> _PROVIDED TEXT_:
========================
Dr Michael A. Ellis, Science Director of Land, Soil, and Coast at the British Geological Survey outlines the impacts of global warming on the ocean, drawing from both its present state to lessons learned from the past…
The oceans play a major role in climate change. That role goes both ways: the state of the ocean is a manifestation of a changing climate, but that state feeds back into the nature of the climate. The connection between the climate and our oceans, however, is far more complex and nuanced than we had ever realised. But let’s start with some first-order connections. As global mean temperatures rise, the temperature of the surface waters rises, the volume of water expands and sea-level rises.
Warmer temperatures, both in the atmosphere in ocean currents, also leads to greater melting of land based ice, and that extra water adds to higher sea levels. These two processes largely alone, thermal expansion and extra meltwater, have resulted in a rate of sea-level rise of about 3.2 mm per year. That rate is now known, with great confidence, to have accelerated since 1985 and very likely since the beginning of the 20th Century. Warming temperatures also change the amount and distribution of sea-ice. Sea-ice is already in equilibrium with sea-level, and so that water does not add to sea-level rise, but it does add to the freshening of ocean waters. As salinity and surface water temperature change, so too does the nature of ocean currents.
========================
> _INFORMATION PROVIDED_:

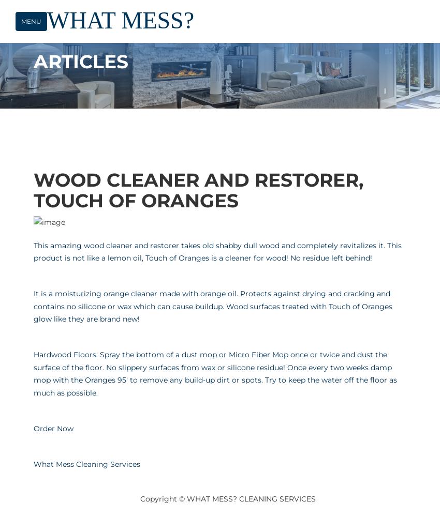 The width and height of the screenshot is (440, 517). What do you see at coordinates (217, 251) in the screenshot?
I see `'This amazing wood cleaner and restorer takes old shabby dull wood and completely revitalizes it. This product is not like a lemon oil, Touch of Oranges is a cleaner for wood! No residue left behind!'` at bounding box center [217, 251].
========================
> _EXERCISE GOAL_:
Continue the piece on the ocean's role in climate change from the point where it stops. The lines are separate material and have no connection to the piece on the ocean's role in climate change.

> _ANSWER TO THIS EXERCISE_:
Ocean currents, like mythical Leviathans, lift and lower sea-levels as they arc their way across and through the major oceans. Sea-levels along the eastern seaboard of the US, for example, are rising at rates higher than the global mean because, as has been proposed, the back of the Gulf Stream is arcing higher as it dives more steeply into a freshened North Atlantic. And still it’s gets more nuanced. Future sea-levels will also depend on which parts of the major ice-sheets collapse first. If most of the ice melt is derived from the ice-sheet over Greenland, sea-levels relatively close to Greenland will fall, whereas those farther away will rise more than the mean. The spatial distribution of future sea-levels, particularly over the decadal time-scale, will depend strongly on where the meltwater comes from and how ocean currents respond to equally heterogeneous temperature and salinity changes within the ocean. But over the long-term, at millennial time-scales, we know this: the last time that the Earth had the same atmospheric concentration as today’s atmosphere was about 3.2 million years ago. Then, global temperatures were about 2 to 4 degrees higher than today’s, and sea-levels were significantly (as in about 10 meters) higher.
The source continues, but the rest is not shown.